A pie de foto / Encuentro fatal / Javier Celorrio

Contaba la señora Agatha Christie, en su autobiografía victoriana, que no podemos volver al lugar que existe en la memoria, ya que no se vería con los mismos ojos: «No vuelvas nunca al lugar donde hayas sido feliz. Mientras no lo hagas, seguirá vivo en ti. Si vuelves, se detruirá». Ocurre igual en el reencuentro con quien no veíamos desde hace años, quita la magia que durante su ausencia animó el recuerdo.

Algo así me ocurría hace unos días. Tras veinte años de no ver a un amigo que el tiempo había convertido en entrañable ya olvidada las aristas afiladas, las hubo, que desangraron la relación, éste aparecía de improviso imponiendo su nueva biografía a la que yo no pertenecía.

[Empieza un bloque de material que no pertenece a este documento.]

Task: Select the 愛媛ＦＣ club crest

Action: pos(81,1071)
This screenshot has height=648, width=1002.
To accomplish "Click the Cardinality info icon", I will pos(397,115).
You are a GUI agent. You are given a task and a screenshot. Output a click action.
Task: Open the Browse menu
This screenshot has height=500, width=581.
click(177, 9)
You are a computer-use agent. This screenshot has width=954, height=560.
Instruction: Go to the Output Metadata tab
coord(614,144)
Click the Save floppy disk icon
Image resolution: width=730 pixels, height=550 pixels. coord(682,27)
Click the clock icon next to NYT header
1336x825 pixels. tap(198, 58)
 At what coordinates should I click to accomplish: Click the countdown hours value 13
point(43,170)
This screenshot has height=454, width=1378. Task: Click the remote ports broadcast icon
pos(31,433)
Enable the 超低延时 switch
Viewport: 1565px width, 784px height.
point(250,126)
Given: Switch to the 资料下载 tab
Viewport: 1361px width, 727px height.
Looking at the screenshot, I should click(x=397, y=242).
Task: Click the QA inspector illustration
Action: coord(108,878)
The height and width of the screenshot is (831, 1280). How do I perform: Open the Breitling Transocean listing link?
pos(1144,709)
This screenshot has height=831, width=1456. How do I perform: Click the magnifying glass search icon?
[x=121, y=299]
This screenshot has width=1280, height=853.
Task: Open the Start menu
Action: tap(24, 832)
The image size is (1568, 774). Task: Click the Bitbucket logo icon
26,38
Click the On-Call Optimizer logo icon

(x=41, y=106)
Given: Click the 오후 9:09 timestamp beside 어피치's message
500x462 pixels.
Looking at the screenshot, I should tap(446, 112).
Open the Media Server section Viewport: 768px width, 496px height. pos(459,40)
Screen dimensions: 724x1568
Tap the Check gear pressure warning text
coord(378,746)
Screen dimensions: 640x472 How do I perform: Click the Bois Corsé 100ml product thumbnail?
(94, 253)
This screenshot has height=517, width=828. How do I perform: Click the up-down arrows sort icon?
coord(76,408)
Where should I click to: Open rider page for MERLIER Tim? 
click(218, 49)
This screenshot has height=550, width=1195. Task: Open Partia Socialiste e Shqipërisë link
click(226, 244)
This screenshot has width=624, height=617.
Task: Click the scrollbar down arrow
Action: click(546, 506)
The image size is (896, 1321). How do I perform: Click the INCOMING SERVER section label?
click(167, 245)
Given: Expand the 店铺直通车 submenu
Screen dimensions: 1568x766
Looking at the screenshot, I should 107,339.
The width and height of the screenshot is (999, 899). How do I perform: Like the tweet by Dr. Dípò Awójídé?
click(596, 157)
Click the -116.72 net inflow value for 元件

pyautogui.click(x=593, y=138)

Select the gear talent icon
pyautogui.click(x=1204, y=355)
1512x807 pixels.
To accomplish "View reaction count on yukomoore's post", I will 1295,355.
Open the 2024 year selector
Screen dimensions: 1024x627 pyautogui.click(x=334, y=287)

En nuestro encuentro, una vez dichas todas las formulas propias a la cortesía, escudo protector ante cualquier perfidia en la despensa, y escudriñarnos en el rostro las cicatrices dejadas en la superficie por los años pasados, percibí que aquella historia estaba viviendo su funeral definitivo. Ni aquellas experiencias vividas por ambos, a las que él aludía, me pertenecían o, a lo peor, venían desnudas de los ropajes con los que yo las había vestido, ni tampoco me hacían sentir cualquier tipo de emoción relativa a la nostalgia. Aquel amigo del tipo entrañable en el pasado, era al presente un cretino que estaba suicidando sin la menor consideración al que fue o yo recordaba.

Creo que a él le produjo alegría el verme e incluso, desde su existencia actual, familiar y aburrida (dijo vida normal en varias ocasiones como si la nuestra hubiese sido de psiquiátrico) le habría gustado alguna complicidad o acaso una añoranza por mi parte de nuestra época de entonces. Su flirteo, la utilización de códigos sólo inteligibles en nuestra comunión de entonces ajenos al entendimiento de su acompañante de ahora y cierta insinuación de reparar distancias renovando lazos, me lo hizo patente. No obstante, lo que él pensaba ungüento reparador, para mi era una termita que iba devorando nuestra memoria hasta el despojo absoluto de cualquier atisbo de los sublimados días vividos juntos.

Desconozco que le habrá contado a su actual pareja de mi, pero sí sentí algo de pena por ella o, acaso, la congoja era por mi mismo que veía desmoronarse un bastión placentero en los territorios de la añoranza sin la menor oportunidad de ser ruina con empaque y sí escombro reducido a polvo por efectos de un bombardeo.

No podemos eludir que nuestras vivencias nos van transformando e hilando otro yo de donde surgirá una nueva crisálida. «La naturaleza forma al hombre y el hombre se transforma», subrayé una vez en un libro de Calasso. Pero también en esa formación creemos converger con alguien al albur de las circunstancias, cuando realmente la divergencia era el camino señalado tal como nos revelaría el destino. La ribera y el cauce mantienen el río, pero es el agua el que les da sentido y ya dijo el de Éfeso aquello de que nadie puede bañarse en la misma agua.

Ese desconocido, tras horas que parecieron días, se despidió dejando abierta las puertas a futuras citas. No obstante, el mar, que creímos de todos los veranos, no era el mismo y negaba cualquier posibilidad a seguir pensando el pasado en condicional o acaso la más mínima oportunidad de encontrar cualquier pecio tras el naufragio. Su marcha dejó un escenario desolado, como para personajes chejovianos que no encontrarán más su jardín de los cerezos porque nunca hubo jardín, «ni la desavenencia tuvo terreno donde entenderse o chocar».